BEGIN

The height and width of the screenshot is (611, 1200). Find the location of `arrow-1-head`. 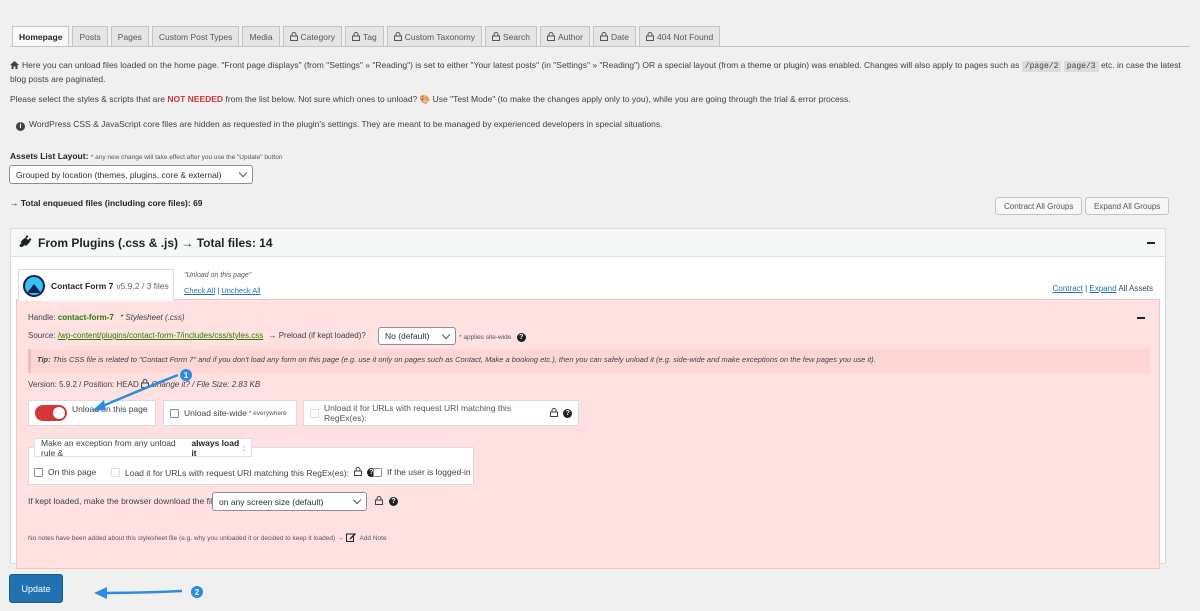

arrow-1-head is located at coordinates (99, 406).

END
BEGIN

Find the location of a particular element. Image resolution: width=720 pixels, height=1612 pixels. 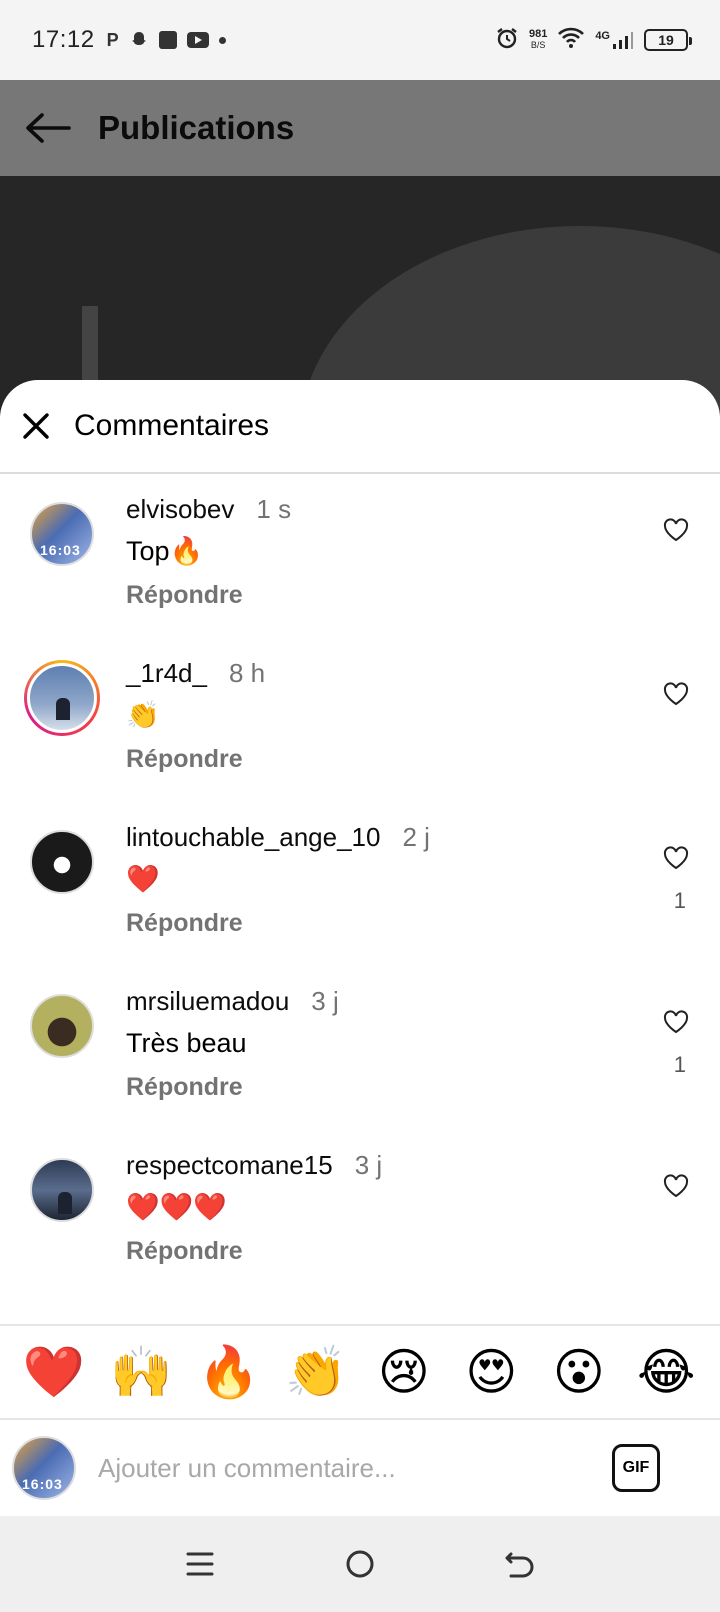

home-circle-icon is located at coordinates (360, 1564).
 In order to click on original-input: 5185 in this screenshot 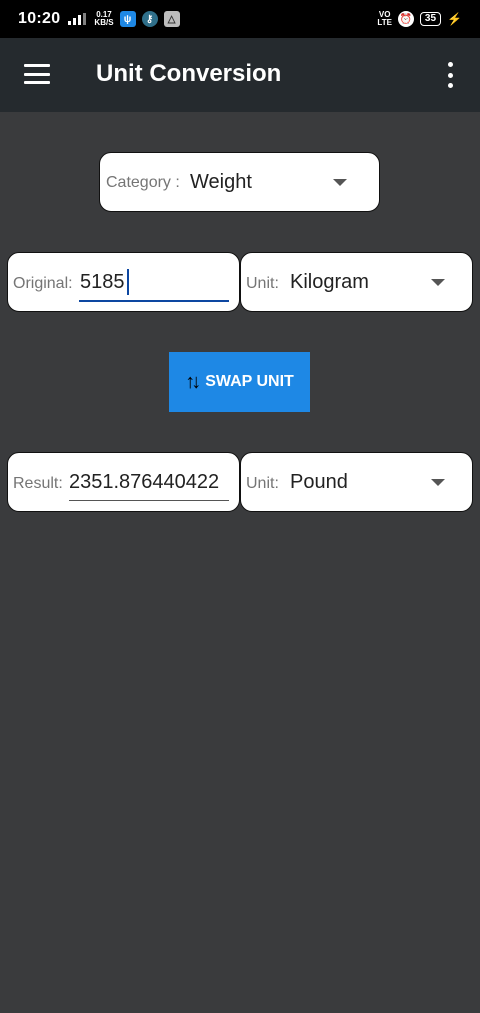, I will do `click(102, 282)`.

END

#### Activity:
Lay out the records as a two-column CSV with columns "prompt" and "response," starting with the line containing "The height and" and going on through the line containing "arrow-1-head is located". Put each record's text and answer in one quoted field apiece, turning line breaks into spaces and omitting the pictures.

#### Response below:
prompt,response
"The height and width of the screenshot is (611, 1200). Find the location of `arrow-1-head`.","arrow-1-head is located at coordinates (99, 406)."